Exercise:
Arrange these lines as a numbered list, omitting blank lines. Start at the line containing "Click the Washington State college cell" and finish with the line containing "click(x=1324, y=147)".

====== Data for this task ======

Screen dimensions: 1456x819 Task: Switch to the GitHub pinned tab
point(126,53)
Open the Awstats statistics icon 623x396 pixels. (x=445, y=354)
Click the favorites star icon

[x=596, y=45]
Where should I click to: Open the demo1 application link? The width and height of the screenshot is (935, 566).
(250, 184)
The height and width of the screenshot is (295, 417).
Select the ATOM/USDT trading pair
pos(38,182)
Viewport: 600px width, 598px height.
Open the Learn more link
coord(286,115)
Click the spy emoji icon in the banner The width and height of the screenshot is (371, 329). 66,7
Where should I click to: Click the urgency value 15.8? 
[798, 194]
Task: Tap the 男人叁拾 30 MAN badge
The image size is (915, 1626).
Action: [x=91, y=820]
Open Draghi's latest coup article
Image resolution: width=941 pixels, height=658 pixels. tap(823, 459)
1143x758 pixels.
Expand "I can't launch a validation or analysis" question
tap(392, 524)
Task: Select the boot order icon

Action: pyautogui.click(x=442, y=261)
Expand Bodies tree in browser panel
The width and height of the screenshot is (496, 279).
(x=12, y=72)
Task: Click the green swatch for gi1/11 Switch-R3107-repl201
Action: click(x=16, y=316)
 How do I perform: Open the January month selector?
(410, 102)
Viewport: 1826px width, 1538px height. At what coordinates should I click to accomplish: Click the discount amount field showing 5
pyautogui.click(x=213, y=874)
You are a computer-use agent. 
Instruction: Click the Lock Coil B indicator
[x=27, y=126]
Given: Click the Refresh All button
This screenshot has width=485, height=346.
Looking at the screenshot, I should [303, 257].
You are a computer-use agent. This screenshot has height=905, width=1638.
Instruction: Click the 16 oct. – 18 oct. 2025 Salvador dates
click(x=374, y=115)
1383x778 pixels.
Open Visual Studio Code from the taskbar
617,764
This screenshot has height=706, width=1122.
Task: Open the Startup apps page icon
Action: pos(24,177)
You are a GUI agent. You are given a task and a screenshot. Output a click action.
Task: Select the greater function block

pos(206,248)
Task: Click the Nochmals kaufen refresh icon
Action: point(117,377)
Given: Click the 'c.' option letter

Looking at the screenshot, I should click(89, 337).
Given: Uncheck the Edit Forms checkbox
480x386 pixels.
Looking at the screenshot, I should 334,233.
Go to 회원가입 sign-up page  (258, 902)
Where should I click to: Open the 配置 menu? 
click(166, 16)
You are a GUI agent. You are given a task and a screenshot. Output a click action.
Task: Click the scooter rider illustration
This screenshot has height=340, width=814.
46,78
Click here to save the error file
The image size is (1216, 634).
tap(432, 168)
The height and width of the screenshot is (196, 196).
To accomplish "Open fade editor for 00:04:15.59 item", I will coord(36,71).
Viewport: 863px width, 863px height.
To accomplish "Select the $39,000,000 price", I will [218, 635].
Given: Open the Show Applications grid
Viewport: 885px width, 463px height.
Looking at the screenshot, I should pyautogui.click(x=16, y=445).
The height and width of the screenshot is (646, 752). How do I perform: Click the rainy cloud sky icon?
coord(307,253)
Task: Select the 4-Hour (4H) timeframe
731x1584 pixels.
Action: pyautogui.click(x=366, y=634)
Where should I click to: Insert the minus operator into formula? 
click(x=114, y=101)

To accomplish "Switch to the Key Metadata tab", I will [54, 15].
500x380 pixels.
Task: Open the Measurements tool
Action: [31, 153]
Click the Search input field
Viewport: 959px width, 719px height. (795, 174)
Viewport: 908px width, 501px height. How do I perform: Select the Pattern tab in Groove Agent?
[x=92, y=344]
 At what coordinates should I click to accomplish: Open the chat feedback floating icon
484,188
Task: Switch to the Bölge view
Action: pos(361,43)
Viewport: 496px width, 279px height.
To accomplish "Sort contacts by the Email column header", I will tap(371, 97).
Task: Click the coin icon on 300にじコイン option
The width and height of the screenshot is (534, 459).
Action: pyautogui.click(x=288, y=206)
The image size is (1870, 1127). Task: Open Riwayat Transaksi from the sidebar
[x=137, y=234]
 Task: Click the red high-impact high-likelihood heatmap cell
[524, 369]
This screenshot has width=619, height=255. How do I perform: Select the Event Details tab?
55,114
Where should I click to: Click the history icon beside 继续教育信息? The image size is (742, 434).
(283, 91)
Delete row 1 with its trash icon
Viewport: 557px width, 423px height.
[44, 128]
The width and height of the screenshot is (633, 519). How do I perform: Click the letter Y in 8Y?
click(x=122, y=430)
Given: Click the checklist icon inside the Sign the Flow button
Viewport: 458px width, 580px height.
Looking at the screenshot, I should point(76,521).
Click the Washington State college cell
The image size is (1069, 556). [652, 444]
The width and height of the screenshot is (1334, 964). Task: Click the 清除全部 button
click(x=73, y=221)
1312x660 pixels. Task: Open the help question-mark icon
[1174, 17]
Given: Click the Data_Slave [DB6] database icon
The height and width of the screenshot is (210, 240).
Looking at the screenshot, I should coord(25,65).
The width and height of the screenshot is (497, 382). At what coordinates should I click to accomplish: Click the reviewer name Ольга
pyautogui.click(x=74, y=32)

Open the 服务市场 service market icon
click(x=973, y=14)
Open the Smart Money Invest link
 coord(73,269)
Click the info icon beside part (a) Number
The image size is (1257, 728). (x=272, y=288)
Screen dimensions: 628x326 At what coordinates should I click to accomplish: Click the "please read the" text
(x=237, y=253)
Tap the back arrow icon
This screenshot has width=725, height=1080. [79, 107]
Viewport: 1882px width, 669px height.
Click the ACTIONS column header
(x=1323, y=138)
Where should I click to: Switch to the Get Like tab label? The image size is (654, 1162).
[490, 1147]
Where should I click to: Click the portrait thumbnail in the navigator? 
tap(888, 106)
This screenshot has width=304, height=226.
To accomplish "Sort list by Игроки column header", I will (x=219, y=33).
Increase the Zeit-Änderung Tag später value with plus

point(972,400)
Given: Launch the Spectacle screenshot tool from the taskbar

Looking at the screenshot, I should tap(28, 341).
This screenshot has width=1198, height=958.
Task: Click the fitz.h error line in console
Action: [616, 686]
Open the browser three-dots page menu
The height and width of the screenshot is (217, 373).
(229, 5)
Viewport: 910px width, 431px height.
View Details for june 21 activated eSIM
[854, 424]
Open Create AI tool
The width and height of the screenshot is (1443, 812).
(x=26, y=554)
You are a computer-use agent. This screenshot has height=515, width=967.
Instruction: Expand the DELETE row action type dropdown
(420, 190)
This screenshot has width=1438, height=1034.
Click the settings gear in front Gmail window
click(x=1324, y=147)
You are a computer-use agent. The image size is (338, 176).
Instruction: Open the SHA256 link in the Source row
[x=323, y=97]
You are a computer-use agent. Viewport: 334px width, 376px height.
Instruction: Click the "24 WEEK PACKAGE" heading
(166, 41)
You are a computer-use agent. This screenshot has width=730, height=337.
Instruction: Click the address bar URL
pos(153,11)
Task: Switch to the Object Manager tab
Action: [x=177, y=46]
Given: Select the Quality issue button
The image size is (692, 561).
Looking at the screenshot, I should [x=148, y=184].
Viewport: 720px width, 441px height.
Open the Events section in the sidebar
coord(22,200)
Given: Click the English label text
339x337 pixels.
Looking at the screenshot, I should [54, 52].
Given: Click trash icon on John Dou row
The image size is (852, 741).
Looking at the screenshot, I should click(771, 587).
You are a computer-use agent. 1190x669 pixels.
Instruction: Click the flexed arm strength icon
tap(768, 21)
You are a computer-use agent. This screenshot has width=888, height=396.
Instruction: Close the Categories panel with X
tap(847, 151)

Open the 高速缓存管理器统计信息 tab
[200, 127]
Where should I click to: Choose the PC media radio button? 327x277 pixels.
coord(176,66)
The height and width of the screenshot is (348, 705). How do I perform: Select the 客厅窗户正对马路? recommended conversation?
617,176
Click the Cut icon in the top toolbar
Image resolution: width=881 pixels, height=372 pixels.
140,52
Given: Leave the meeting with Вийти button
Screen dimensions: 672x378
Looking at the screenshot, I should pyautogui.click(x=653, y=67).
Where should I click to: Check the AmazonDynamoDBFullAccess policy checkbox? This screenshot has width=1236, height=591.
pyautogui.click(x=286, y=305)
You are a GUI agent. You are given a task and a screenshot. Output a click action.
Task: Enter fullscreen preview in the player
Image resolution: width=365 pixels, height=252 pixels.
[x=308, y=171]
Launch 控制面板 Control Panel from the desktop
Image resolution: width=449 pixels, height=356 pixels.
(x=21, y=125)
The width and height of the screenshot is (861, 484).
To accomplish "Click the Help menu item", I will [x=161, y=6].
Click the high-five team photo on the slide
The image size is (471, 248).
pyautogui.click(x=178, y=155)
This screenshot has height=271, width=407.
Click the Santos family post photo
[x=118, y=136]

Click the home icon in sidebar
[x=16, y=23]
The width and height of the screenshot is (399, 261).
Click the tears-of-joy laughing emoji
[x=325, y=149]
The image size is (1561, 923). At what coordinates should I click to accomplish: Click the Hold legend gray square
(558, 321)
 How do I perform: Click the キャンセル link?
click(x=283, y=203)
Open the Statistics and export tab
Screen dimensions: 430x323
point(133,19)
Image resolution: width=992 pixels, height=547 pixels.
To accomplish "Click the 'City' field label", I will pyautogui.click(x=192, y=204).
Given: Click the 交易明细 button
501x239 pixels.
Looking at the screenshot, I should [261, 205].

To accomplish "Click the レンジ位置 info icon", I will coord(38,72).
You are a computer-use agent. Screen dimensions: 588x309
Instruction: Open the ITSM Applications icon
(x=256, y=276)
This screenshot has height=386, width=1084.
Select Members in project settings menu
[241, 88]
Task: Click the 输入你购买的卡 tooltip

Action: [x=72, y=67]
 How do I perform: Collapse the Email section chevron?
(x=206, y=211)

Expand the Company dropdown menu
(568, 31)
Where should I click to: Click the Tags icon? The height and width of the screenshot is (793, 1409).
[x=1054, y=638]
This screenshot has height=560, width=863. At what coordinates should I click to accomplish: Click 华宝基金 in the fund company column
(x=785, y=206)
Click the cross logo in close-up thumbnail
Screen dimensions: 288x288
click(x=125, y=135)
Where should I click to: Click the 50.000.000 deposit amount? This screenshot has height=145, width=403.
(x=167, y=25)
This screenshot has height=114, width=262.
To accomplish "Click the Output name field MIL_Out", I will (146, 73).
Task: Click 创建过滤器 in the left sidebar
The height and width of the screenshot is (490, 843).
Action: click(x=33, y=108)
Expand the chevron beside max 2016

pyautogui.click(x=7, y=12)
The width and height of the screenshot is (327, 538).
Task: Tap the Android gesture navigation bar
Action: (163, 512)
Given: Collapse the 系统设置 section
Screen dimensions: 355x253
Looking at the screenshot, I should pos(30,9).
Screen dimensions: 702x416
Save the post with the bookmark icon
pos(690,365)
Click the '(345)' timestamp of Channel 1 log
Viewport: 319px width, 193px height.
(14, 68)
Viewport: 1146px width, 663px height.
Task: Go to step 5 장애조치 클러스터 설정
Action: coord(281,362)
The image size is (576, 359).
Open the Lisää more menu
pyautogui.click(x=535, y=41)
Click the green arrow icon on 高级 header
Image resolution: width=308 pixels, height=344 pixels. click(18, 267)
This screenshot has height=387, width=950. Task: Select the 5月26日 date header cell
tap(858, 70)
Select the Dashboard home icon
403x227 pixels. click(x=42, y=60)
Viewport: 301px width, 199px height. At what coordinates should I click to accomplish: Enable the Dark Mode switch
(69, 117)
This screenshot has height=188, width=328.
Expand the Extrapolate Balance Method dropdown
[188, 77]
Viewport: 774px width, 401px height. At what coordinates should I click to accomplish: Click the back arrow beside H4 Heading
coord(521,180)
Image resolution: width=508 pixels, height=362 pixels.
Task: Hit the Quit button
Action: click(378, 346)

======

Result of the task:
1. Click the Washington State college cell
2. The image size is (1069, 556). [652, 444]
3. The width and height of the screenshot is (1334, 964). Task: Click the 清除全部 button
4. click(x=73, y=221)
5. 1312x660 pixels. Task: Open the help question-mark icon
6. [1174, 17]
7. Given: Click the Data_Slave [DB6] database icon
8. The height and width of the screenshot is (210, 240).
9. Looking at the screenshot, I should coord(25,65).
10. The width and height of the screenshot is (497, 382). At what coordinates should I click to accomplish: Click the reviewer name Ольга
11. pyautogui.click(x=74, y=32)
12. Open the 服务市场 service market icon
13. click(x=973, y=14)
14. Open the Smart Money Invest link
15.  coord(73,269)
16. Click the info icon beside part (a) Number
17. The image size is (1257, 728). (x=272, y=288)
18. Screen dimensions: 628x326 At what coordinates should I click to accomplish: Click the "please read the" text
19. (x=237, y=253)
20. Tap the back arrow icon
21. This screenshot has width=725, height=1080. [79, 107]
22. Viewport: 1882px width, 669px height.
23. Click the ACTIONS column header
24. (x=1323, y=138)
25. Where should I click to: Switch to the Get Like tab label? The image size is (654, 1162).
26. [490, 1147]
27. Where should I click to: Click the portrait thumbnail in the navigator? 
28. tap(888, 106)
29. This screenshot has width=304, height=226.
30. To accomplish "Sort list by Игроки column header", I will (x=219, y=33).
31. Increase the Zeit-Änderung Tag später value with plus
32. point(972,400)
33. Given: Launch the Spectacle screenshot tool from the taskbar
34. Looking at the screenshot, I should tap(28, 341).
35. This screenshot has width=1198, height=958.
36. Task: Click the fitz.h error line in console
37. Action: [616, 686]
38. Open the browser three-dots page menu
39. The height and width of the screenshot is (217, 373).
40. (229, 5)
41. Viewport: 910px width, 431px height.
42. View Details for june 21 activated eSIM
43. [854, 424]
44. Open Create AI tool
45. The width and height of the screenshot is (1443, 812).
46. (x=26, y=554)
47. You are a computer-use agent. This screenshot has height=515, width=967.
48. Instruction: Expand the DELETE row action type dropdown
49. (420, 190)
50. This screenshot has width=1438, height=1034.
51. Click the settings gear in front Gmail window
52. click(x=1324, y=147)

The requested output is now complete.